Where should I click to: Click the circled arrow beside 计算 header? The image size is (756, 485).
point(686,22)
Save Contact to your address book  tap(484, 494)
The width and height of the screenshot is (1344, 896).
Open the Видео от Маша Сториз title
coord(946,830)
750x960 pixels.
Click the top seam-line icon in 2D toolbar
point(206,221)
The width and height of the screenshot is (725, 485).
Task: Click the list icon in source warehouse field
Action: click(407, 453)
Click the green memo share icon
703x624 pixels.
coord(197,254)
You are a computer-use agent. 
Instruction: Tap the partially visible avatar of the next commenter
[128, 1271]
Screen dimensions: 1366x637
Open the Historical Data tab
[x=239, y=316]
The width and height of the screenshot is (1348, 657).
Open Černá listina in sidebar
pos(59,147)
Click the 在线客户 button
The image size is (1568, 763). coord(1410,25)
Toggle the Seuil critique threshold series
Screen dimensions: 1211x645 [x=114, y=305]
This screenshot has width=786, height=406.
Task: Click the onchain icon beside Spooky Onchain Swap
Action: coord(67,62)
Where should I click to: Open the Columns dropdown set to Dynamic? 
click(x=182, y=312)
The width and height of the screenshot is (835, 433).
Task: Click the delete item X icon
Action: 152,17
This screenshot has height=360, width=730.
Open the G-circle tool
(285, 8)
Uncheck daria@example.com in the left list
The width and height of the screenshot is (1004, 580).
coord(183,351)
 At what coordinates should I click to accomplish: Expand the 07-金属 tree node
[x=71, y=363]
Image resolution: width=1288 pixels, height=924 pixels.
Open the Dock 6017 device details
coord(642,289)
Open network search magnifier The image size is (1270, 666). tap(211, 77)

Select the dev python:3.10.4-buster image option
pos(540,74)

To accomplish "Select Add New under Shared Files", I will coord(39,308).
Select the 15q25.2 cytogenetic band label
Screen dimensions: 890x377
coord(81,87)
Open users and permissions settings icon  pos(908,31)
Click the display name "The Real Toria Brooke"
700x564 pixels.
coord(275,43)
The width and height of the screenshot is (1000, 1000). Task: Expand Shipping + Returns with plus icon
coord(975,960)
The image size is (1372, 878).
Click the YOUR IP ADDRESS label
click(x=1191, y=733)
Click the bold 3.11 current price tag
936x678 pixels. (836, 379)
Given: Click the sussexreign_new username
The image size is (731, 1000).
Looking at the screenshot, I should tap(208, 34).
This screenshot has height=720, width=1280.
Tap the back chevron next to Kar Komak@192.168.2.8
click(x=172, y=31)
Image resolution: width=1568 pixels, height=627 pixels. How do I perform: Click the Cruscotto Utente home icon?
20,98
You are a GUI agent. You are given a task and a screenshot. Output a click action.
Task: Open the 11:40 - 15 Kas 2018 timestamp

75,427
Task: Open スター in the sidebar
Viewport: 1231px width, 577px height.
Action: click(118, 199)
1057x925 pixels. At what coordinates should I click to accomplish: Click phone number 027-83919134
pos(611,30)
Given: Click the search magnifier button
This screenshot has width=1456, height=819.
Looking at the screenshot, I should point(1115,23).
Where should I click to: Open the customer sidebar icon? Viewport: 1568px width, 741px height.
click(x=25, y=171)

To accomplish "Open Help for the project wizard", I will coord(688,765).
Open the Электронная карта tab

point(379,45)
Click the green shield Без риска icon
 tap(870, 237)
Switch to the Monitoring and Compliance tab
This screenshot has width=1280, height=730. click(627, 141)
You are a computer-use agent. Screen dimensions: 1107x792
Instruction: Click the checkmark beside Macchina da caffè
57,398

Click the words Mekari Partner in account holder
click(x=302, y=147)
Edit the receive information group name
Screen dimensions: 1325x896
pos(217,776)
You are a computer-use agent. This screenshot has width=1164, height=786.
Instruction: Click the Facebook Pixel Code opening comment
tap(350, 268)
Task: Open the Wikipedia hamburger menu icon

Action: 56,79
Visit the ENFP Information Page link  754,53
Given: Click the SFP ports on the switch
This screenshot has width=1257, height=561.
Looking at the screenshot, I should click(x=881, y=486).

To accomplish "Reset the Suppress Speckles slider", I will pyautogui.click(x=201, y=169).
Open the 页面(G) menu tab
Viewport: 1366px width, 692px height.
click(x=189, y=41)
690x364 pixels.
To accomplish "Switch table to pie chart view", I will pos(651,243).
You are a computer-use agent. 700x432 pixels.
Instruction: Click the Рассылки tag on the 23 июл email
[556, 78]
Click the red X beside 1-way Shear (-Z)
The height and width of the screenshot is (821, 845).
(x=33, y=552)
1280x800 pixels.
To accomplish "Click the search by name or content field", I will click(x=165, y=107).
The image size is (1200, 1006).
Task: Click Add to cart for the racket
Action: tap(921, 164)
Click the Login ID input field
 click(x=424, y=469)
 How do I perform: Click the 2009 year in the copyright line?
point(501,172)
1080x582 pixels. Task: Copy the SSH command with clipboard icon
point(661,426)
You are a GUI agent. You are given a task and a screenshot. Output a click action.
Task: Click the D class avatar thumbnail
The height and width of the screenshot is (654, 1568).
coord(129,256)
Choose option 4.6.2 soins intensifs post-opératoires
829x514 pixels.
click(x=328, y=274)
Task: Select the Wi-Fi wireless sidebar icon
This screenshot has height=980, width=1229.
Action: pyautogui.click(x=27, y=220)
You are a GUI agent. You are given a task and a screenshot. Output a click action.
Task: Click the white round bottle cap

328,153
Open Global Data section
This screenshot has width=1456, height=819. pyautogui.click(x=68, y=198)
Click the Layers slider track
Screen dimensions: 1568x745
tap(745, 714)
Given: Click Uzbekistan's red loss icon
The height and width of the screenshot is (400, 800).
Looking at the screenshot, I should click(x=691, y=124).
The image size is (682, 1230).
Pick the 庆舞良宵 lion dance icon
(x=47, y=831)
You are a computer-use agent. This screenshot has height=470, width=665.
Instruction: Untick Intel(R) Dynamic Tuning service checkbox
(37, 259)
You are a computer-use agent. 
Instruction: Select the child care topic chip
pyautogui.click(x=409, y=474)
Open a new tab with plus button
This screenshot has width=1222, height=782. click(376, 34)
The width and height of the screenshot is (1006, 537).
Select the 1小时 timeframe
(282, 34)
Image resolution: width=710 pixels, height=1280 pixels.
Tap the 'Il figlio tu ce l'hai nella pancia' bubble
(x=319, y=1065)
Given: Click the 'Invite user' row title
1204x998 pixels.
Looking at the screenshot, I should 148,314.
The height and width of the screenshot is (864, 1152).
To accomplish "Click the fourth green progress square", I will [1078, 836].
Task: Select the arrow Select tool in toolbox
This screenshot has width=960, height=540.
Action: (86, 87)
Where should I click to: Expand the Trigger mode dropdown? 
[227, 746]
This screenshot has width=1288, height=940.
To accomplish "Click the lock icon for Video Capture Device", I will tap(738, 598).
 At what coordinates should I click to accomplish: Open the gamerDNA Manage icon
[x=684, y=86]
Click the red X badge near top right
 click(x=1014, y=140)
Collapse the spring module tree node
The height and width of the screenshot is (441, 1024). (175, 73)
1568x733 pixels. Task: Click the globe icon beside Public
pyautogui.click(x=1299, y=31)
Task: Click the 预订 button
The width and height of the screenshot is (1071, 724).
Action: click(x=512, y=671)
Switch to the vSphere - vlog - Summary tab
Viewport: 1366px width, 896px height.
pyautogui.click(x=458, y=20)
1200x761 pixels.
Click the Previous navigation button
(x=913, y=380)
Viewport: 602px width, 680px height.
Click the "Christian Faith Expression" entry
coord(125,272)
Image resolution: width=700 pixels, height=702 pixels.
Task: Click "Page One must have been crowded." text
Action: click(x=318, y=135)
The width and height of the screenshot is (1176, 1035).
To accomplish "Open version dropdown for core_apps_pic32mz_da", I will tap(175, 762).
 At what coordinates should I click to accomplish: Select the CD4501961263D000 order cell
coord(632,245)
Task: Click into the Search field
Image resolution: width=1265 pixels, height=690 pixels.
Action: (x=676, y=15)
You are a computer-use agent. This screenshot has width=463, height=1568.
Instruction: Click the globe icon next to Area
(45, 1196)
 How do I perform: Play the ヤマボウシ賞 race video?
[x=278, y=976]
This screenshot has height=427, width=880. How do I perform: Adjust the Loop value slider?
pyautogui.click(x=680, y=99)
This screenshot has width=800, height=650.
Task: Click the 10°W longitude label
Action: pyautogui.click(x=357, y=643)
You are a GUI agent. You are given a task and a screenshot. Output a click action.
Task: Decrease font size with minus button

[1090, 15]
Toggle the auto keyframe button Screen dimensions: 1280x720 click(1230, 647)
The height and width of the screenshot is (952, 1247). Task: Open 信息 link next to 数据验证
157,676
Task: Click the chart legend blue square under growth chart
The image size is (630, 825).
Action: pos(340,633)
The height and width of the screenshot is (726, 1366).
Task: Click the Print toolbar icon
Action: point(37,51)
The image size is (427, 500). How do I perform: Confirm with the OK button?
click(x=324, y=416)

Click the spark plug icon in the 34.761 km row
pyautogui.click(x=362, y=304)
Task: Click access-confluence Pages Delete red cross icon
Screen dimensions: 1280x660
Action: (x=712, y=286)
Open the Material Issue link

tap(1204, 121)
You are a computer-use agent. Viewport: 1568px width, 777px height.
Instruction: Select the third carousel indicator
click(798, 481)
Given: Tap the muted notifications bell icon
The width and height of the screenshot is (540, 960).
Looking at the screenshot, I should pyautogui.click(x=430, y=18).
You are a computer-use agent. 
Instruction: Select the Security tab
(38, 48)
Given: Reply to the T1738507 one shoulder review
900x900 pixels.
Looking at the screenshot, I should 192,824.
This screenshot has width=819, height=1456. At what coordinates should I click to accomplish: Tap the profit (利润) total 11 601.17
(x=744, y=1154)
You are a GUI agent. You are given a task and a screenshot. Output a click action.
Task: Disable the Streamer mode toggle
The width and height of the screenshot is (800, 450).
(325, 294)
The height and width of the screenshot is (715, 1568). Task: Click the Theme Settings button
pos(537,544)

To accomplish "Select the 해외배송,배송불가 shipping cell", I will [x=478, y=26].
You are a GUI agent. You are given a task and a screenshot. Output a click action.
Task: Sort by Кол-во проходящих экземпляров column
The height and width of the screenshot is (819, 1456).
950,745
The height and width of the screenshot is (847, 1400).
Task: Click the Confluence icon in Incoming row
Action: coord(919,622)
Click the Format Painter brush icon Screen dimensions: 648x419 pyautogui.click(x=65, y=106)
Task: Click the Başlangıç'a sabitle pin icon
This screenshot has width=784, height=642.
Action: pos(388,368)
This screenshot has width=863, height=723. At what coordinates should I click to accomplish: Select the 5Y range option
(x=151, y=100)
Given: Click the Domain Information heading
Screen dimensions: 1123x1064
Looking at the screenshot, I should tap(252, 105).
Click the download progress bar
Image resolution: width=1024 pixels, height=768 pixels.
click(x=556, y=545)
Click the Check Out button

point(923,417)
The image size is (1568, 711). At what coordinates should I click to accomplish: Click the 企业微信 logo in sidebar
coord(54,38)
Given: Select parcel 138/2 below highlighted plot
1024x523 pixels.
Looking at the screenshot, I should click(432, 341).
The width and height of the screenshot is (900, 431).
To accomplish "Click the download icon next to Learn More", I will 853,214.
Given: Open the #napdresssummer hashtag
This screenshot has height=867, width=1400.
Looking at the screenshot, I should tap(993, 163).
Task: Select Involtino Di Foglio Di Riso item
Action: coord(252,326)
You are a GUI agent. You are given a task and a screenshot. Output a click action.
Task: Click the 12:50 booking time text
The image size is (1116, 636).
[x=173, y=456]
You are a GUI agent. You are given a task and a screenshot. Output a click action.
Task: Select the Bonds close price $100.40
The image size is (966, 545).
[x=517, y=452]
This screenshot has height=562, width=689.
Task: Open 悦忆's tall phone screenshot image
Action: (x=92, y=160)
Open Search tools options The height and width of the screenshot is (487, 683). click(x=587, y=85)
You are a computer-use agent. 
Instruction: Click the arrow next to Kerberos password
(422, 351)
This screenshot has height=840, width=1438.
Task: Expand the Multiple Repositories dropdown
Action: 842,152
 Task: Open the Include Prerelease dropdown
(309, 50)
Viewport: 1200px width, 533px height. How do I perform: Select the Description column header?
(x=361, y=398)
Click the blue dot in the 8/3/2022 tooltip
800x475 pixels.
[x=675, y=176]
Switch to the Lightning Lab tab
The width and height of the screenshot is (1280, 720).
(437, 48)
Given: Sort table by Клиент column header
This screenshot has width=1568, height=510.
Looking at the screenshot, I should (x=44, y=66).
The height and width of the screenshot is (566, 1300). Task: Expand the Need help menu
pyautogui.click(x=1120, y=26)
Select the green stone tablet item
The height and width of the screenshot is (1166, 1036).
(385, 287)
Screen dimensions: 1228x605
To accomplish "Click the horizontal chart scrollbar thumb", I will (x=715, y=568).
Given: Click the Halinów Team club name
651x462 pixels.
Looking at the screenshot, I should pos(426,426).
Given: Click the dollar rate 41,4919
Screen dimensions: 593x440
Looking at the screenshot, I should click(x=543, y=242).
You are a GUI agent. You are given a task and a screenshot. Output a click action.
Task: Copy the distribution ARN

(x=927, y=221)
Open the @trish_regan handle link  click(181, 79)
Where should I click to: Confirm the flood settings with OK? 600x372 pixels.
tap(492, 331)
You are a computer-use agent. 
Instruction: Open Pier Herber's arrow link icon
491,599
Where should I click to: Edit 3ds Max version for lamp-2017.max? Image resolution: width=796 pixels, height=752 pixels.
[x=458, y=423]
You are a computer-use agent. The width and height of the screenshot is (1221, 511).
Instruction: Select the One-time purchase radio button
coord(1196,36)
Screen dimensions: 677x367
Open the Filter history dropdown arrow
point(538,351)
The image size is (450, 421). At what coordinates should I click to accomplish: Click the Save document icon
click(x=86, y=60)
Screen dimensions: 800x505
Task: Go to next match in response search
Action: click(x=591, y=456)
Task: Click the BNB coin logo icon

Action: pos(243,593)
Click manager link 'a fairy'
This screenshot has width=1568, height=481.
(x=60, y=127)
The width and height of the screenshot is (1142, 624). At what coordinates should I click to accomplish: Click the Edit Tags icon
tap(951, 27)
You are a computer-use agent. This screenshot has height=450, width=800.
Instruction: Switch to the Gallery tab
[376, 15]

Problem to solve » If a line in the entries above contains the word "progress", count it, and give only the final number.

Written answer » 2